Defined Contribution Health Plans • April 28, 2014 at 1:00 PM • Written by: PeopleKeep Team

Over the last few years it has become clear that individual health insurance is rapidly expanding. This has become even more apparent with the recent announcement that 8 million Americans enrolled under the Affordable Care Act.

But, with the number of individual health insurance plans on the rise, how can employers continue to contribute to employees health benefits? They can talk to their broker about setting up a "Pure" Defined Contribution Health Plan. And, brokers can take advantage of this market shift by offering Defined Contribution solutions.

This article provides 10 facts that brokers can use to understand Defined Contribution and determine if a client is an ideal fit.

1. Defined Contribution Is a Formal Benefits Package

Like any other benefits package, Defined Contribution is designed to address the health care needs of the employer and employees. The main difference is that employees take more control with a Defined Contribution Health Plan, and the employer offers a contribution to employees' healthcare rather than a 'Defined Benefit'.

2. Defined Contribution Allows Your Client to Reimburse for Individual Health Insurance Premiums

With a "Pure" Defined Contribution Health Plan (no group health plan in place), the employer reimburses employees for the monthly health insurance premiums. The employee pays for his or her individual health insurance plan, and the employee is reimbursed as a tax-free line item on their next paycheck.

As a broker, your role is to sell current and future employees individual health insurance policies. For brokers, Defined Contribution acts as a source of recurring policy sales lead generation.

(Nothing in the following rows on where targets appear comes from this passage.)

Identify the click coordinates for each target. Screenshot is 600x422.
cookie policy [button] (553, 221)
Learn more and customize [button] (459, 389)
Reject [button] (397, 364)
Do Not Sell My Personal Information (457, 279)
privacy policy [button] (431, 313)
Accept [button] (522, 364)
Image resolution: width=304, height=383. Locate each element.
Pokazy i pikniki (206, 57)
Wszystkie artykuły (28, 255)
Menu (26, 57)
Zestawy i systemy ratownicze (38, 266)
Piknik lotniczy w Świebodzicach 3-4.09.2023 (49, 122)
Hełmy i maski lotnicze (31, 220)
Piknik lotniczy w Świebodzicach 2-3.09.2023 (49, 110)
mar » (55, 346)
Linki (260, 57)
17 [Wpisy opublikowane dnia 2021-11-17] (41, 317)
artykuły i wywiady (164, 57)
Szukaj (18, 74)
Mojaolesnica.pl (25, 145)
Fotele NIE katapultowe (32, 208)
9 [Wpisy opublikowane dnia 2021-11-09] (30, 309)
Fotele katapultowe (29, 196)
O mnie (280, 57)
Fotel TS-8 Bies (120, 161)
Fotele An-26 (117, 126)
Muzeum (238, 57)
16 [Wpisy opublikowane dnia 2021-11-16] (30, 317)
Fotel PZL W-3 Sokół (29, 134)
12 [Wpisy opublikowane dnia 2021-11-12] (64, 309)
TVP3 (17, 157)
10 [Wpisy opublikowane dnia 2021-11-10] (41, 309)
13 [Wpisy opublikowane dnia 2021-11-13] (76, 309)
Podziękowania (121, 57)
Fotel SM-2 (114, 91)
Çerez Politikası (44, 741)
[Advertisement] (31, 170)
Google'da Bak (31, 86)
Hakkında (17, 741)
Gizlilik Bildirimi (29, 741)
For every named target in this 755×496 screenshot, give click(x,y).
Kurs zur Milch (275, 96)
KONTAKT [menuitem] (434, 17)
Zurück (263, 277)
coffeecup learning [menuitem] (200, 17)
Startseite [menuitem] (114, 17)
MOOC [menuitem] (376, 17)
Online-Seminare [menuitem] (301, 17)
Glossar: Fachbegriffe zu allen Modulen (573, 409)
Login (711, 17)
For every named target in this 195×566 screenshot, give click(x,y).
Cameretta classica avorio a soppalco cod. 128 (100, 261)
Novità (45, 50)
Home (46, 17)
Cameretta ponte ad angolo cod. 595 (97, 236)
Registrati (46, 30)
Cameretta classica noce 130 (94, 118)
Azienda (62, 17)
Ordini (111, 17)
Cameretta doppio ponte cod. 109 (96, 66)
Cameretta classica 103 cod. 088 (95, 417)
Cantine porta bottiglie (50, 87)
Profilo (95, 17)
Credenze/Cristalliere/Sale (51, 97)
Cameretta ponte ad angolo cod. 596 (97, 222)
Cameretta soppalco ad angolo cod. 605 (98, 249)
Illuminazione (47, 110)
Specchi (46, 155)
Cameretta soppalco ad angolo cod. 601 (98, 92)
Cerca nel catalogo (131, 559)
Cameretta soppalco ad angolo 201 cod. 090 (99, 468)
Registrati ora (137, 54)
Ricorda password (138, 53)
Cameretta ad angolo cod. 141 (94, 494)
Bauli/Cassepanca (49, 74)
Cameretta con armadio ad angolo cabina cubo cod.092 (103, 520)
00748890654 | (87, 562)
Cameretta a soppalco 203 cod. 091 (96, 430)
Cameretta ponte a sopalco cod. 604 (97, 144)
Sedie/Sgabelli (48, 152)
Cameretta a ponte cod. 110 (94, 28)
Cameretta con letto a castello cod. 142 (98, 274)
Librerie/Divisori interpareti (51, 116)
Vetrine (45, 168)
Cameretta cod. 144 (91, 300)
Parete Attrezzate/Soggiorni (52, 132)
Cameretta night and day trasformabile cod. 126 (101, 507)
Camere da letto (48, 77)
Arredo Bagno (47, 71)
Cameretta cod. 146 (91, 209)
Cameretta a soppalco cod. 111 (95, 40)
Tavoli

3. Defined Contribution Allows Your Client to Set and Control the Cost, and There are No Minimum Participation Requirements

A Defined Contribution Health Plan is a great option for companies that have shopped or employed a group health insurance plan, but found it to be too expensive. With Defined Contribution, employers are able to set and control the cost of the benefits they offer to employees.

4. Defined Contribution Works for Companies of All Sizes

While a Defined Contribution Health Plan is an ideal fit for small businesses (<50 FTE’s), this type of alternative works for companies of all sizes. In fact, there are Fortune 500 companies offering this type of solution.

5. Defined Contribution Enables Your Client’s Employees to Access Premium Tax Credits

Depending on an employee’s salary, he or she may be eligible for federal premium tax credits if they purchase a plan offered through their state's Health Insurance Marketplace.

6. Defined Contribution Works with Employees in One State, or with Employees in Multiple States

Having employees in multiple states does not effect a Defined Contribution Health Plan. Employers can offer identical benefit amounts to employees in multiple states, or offer different benefit amounts based on employee classes for different geographic locations.

7. Defined Contribution Can Help Solve Your Client’s Employee Retention and Recruiting Issues

Recruiting and employee retention is becoming a hot topic for many small businesses. For small businesses with recruiting and retention challenges, defined contribution can be a cost-effective solution to address these issues. Read more about why Defined Contribution helps recruit and retain the best employees.

8. Defined Contribution Helps You to Retain Long-Term Clients

Often times brokers find themselves in a difficult situation where their clients, or prospective clients, can no longer afford the costs of group health insurance. This can threaten the business relationship that a broker has with his or her client. Defined Contribution offers brokers another option for acquiring and retaining clients. 

9. Defined Contribution Software Keeps Your Client Compliant

Using a software that is tailored specifically to Defined Contribution allows employees to submit their health insurance premium expenses and be reimbursed during the next payroll. Most importantly, using a software platform ensures compliance for your client with the ACA and various federal regulations governing this type of health plan.

10. Defined Contribution Software Integrates with Existing Payroll Systems

Nowadays, people want seamless, integrated technology. Defined Contribution Software can integrate with existing payroll systems and provides a user friendly experience.